| EXERCISES |
1) Copy the passage of the commentary on the election between "The 24-hour-a-day party- political" and "do they represent?", inclusive.
2) Summarize the commentary on the election in two sentences.

| PASSAGE FOR REVIEW |
%%
Both the Media Party and the Politicians' Party patiently explain to the Voters' Party that voting is itself a privilege that has been graciously bestowed from on high. "Just think," they proclaim, "there are some places where no one is allowed to vote at all." This argument - like telling a child to eat food he or she doesn't like because somewhere in Africa another child is starving - cuts little ice, yet it is an argument that the Media Party and the Politicians' Party like to recite to each other.

The Media Party has even found its own candidate in the shape of Reverend Bell, who, despite his whiter-than-white suit and angst-ridden body language, will soon find out the true meaning of being shot by both sides. The Politicians' Party is completely split on this one. Tatton is too terrifying for them. Blair and his boys could have marched down there and shouted at the Hamiltons themselves, "Yes, you are bloody guilty and you know it". Instead, the Reverend Bell, flanked by hordes of rabid reporters, could only mumble "Absolutely, absolutely" when asked whether he accepted Hamilton's innocence.

Then again, the Media Party has an enormous advantage over the other two parties because it controls all the coverage of the other contenders. It prides itself on performing a valuable service that everyone is grateful for. It also believes that it can increase its power over the course of this election. That's why it can indulge in its various "media watches", in a cynical deconstruction of its own raison d'etre.

The 24-hour-a-day party- political broadcast for the Media Party may be on a permanent loop but the system is getting badly overloaded. The result is a massive desensitisation that finally gives the poor old Voters' Party a chance to breathe. Through fear of the Media Party, the Politicians' Party has been in closedown mode for some time. The Media Party insists that it wants to open up, debate the issues, but it did a deal so long ago with the Politicians' Party that only a narrow range of issues can be repetitively analysed over and over again. Occasionally tiny parties such as the Church get a look in by bleating on about inequality and everyone looks on in astonishment. Who on earth do they represent?

However, both the Politicians' Party and the Media Party know that some hint of spontaneity is required to make this virtual event seem real and so they like to engineer the odd encounter with representatives of the Voters' Party. Everyone is left second guessing the motives of this odd bunch of misfits. Are they not interested because they are stupid? Quite possibly. Or are they not interested because they are in fact quite clever, intuiting in their bones that we are less and less dependent on what goes in Westminster and understanding that the role of the nation state is not what it once was?

For a virtual election dispenses with public meetings - too many yucky members of the public, too lo-tech, too destabilising. The pact between the Media Party and the Politicians' Party is so ingrained that they have convinced each other that nothing else much matters. Thus the election becomes merely a media construct. The election does not exist. The sooner we realise this, the sooner power will drain away from the Media Party and the Politicians' Party and there could even be a real election. Obviously, I could be making this all up, but then isn't that what my job is all about?
%%
| GIVEN ENTRIES |
%%
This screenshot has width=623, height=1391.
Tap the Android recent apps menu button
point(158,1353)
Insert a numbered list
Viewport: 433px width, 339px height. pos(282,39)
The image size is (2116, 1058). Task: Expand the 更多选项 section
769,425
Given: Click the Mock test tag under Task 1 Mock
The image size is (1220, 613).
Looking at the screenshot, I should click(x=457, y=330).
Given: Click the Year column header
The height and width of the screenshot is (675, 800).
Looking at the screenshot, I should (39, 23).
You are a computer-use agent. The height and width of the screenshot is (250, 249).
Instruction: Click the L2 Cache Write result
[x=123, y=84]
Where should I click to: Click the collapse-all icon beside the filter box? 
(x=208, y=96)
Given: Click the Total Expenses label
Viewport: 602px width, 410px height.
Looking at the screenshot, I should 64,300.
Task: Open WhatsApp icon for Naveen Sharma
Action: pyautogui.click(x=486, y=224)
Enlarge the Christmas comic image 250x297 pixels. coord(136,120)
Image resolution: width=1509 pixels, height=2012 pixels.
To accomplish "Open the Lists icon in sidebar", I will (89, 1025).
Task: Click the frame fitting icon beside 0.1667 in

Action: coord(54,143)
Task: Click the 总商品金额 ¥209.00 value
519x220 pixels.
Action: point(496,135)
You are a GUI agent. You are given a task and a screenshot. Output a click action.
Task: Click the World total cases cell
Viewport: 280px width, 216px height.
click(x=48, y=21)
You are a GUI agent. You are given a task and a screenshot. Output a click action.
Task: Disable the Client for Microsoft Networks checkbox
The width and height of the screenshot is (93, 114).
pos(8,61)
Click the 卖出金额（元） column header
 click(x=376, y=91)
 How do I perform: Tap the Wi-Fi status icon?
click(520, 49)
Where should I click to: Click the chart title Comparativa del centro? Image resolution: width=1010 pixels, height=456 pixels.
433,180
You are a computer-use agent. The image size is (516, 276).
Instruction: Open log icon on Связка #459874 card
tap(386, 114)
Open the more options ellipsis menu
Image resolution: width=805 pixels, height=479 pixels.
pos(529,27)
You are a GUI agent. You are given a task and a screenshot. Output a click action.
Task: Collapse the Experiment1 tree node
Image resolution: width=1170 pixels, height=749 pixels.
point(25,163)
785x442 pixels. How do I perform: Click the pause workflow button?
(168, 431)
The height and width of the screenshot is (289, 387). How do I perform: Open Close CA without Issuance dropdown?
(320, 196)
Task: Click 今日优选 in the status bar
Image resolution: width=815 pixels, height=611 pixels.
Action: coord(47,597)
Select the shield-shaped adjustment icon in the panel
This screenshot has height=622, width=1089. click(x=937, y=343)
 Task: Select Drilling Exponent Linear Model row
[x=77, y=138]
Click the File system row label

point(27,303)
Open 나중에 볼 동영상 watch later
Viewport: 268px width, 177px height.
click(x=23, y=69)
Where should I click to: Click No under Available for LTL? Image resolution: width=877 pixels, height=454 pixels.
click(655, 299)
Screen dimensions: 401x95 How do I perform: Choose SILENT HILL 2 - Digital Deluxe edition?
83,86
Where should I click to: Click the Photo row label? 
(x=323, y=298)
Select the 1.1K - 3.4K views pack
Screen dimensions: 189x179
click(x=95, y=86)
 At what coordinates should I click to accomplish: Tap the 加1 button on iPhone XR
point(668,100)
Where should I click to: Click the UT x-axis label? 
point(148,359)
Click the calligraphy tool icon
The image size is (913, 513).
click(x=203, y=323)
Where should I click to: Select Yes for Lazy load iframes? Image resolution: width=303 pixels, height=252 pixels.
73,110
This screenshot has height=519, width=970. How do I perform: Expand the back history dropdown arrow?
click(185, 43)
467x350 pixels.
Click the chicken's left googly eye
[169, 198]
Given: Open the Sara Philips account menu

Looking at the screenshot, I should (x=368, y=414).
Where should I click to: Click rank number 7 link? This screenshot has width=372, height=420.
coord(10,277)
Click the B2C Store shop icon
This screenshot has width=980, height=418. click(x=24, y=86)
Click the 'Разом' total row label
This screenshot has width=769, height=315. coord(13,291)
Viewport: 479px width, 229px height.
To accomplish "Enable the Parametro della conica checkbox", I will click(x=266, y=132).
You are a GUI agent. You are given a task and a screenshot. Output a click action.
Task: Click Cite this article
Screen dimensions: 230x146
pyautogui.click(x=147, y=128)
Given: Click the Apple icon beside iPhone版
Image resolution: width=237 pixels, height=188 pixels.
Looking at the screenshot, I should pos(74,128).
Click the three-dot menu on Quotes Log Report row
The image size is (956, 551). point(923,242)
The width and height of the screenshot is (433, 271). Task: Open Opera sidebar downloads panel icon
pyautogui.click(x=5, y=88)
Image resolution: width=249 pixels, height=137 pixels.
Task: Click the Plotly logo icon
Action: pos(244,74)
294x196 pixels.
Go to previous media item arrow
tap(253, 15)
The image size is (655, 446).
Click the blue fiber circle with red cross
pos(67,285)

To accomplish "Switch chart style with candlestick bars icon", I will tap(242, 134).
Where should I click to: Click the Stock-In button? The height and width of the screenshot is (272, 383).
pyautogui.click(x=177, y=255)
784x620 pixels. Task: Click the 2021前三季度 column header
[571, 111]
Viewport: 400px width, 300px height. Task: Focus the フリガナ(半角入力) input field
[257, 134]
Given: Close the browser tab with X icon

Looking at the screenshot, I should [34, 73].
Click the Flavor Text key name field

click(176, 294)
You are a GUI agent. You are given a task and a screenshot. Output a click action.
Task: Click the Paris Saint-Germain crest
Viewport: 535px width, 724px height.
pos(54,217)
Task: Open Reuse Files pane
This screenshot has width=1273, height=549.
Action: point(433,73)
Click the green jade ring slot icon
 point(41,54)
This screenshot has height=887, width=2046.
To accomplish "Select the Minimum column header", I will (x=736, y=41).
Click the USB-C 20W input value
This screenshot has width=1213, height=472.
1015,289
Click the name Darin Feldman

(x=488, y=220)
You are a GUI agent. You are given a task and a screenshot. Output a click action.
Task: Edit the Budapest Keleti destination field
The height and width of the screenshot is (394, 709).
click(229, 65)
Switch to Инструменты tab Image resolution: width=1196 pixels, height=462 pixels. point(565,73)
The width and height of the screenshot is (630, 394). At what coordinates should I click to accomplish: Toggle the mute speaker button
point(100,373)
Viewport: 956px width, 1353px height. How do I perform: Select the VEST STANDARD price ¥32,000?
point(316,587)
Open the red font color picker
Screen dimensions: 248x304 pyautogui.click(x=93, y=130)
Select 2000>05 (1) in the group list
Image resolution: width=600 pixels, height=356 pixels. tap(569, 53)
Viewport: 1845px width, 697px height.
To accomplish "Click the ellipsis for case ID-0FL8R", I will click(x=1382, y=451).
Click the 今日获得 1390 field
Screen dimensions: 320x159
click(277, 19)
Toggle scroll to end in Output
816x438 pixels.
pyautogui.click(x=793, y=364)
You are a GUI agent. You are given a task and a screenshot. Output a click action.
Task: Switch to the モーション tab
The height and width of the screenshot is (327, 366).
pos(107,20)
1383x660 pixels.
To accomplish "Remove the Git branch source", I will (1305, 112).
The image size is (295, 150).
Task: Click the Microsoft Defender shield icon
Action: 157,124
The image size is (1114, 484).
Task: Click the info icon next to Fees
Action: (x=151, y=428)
%%
| ANSWERS IN ORDER |
1)
The 24-hour-a-day party- political broadcast for the Media Party may be on a permanent loop but the system is getting badly overloaded. The result is a massive desensitisation that finally gives the poor old Voters' Party a chance to breathe. Through fear of the Media Party, the Politicians' Party has been in closedown mode for some time. The Media Party insists that it wants to open up, debate the issues, but it did a deal so long ago with the Politicians' Party that only a narrow range of issues can be repetitively analysed over and over again. Occasionally tiny parties such as the Church get a look in by bleating on about inequality and everyone looks on in astonishment. Who on earth do they represent?

2) The Media Party and the Politicians' Party have a pact so ingrained that they have convinced each other nothing else much matters, and a long-standing deal between them means that only a narrow range of issues is analyzed over and over. The election thus becomes merely a media construct, and the sooner this is realized, the sooner power will drain from those two parties and a real election could take place.